The U.S. Environmental Protection Agency has allowed the city avoid the cost of a filtration plant until now.
But if New York State decides to allow natural gas companies to drill for gas in the upstate watershed -- something that environmentalists and city officials fear -- that could pollute the city's water supply and push the EPA to insist on a filtration plant.
The EPA could make that determination, at any time, said the report by the city's Independent Budget Office.
New York City has one of the nation's biggest water systems and more than 90 percent of its drinking water comes from the Catskill/Delaware watershed. The city's decades-long policy of ensuring the water remains pure by buying upstate land has often riled property owners because it stops them from cashing in via development.
Pennsylvania already allows drilling for natural gas in the multistate Marcellus Shale formation, which set off a bidding war for land in the area. New York State recently proposed rules allowing this extraction of energy.
But green groups said New York's draft rules were too lax because, for example, reservoirs would not be shielded with buffer zones. New York City's top environmental official in October called the risk in drilling for natural gas in the upstate watershed especially alarming.
Since the federal government first advised the city that it may require its drinking water to be filtered, something common in many other parts of the country, credit analysts have fretted about the cost of a new plant.
The Independent Budget Office, which mirrors the Congressional Budget Office, assumed that if the state allows natural gas drilling a new plant would be required in 2012. Construction would start three years later and last a decade.
New York City's Water Board sets the rates homeowners pay, but a separate entity, the Municipal Water Finance Authority, pays for improvements to the city's water and sewer systems.
The city collects the revenue for running and maintaining the system and if there is a shortfall, some of the water bond investors can claim all of the funds until they are repaid, Moody's Investors Service said on December 14.
But New York City is not entirely off the hook.
The city has convenanted to operate and maintain the system, regardless of full reimbursement from water and sewer revenues, Moody's said.
One positive, from the credit agency perspective, is the Water Board's willingness to raise rates, Moody's said.
However, elected officials, including Democratic Comptroller William Thompson, in the past few years have fiercely criticized a string of steep rate hikes.
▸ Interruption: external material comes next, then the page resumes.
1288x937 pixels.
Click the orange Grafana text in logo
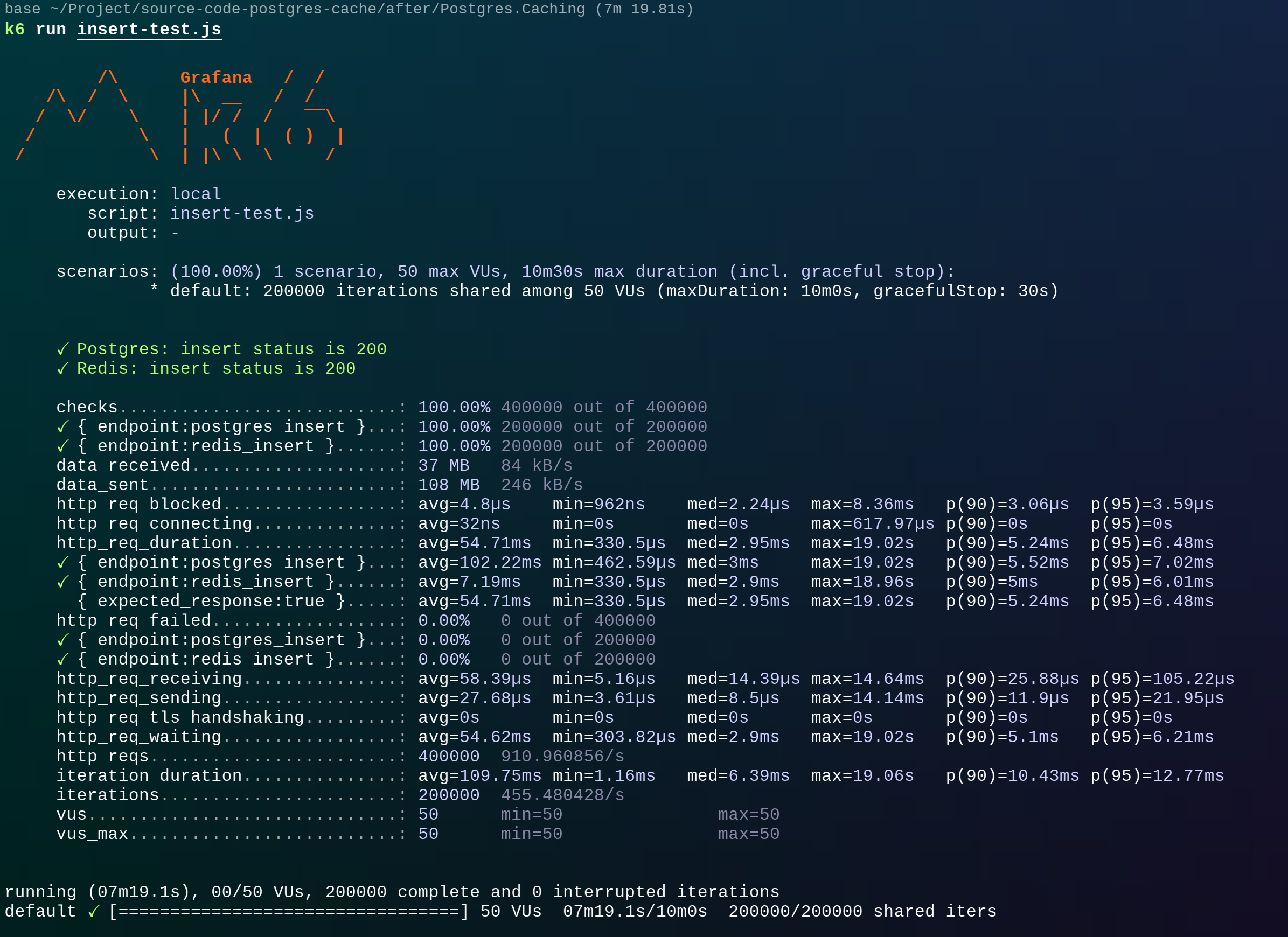(x=216, y=77)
Pressure to mitigate such large rate changes could increase going forward, however, especially amid the ongoing economic downturn, Moody's said.
During the first year of building a water plant, the extra debt needed to pay for it would boost the water bill for a single-family home about $32, the Independent Budget Office said. For a multi-family home, the increase would be $27.
By the time the plant starts up in 2025, single-family homes would see their bills go up $367; a multi-family home would pay an extra $312, the report said.